Phase 4 – marked by Tencent joining the war: Unlikely, but highly dangerous if it happens. All-out war is required. More viral marketing. Spread advertisements if things are not going well. Tencent is the most horrible enemy out there. Their QQ IM service has hundreds of millions of users, and they are surprisingly faithful. Spiraling from IM service, Tecent has attached online games, SNS, blogging, search engine, C2C sales platform, email, file sharing, news portal, and various “big things” at different times to the QQ client. Stimulate QQ IM users -> rally them to the new (closely bound) service -> instant boom -> kill competitor in mere months. This is the normal routine for it. Up to date, their clone products have claimed kings of hills, with only less than a handful of unbeaten opponents namely Google, Baidu, and Taobao. Foursquare could stand on an even ground with those three giants? I doubt so. QQ mobile client is a must-have for Chinese smartphone users, and Foursquare sound like a rather nice and easy-to-implement add-on to its current clients. They don’t even have to do any marketing, just send a system notification “have you updated your QQ to the latest version?” Without the human power and user base of Tencent, response speed is the only weapon if Foursquare ever gets in a toe-to-toe deathmatch with it.

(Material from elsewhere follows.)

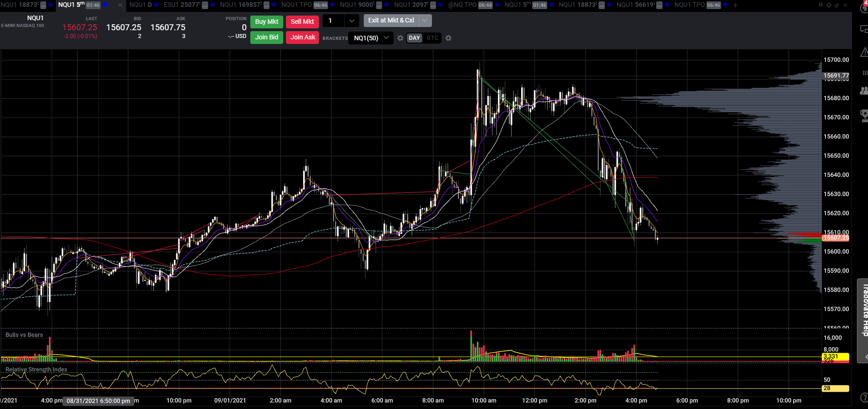Click the Buy Mkt button
Screen dimensions: 868x409
coord(267,22)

Well, that’s it. If Foursquare marks China-entry as a mere possibility, they should start making small things happen right now. Here the key rule is: the 1st to capture the flag always have a better chance of succeeding. The same also applies to other rapidly emerging service providers. If you have a plan of getting a Chinese branch down your schedule, start planning *right now*. Do not treat China as just another country. It’s more like a parallel universe where things tend to be self-dependent and seldom go out. Always be prepared for your shadow self.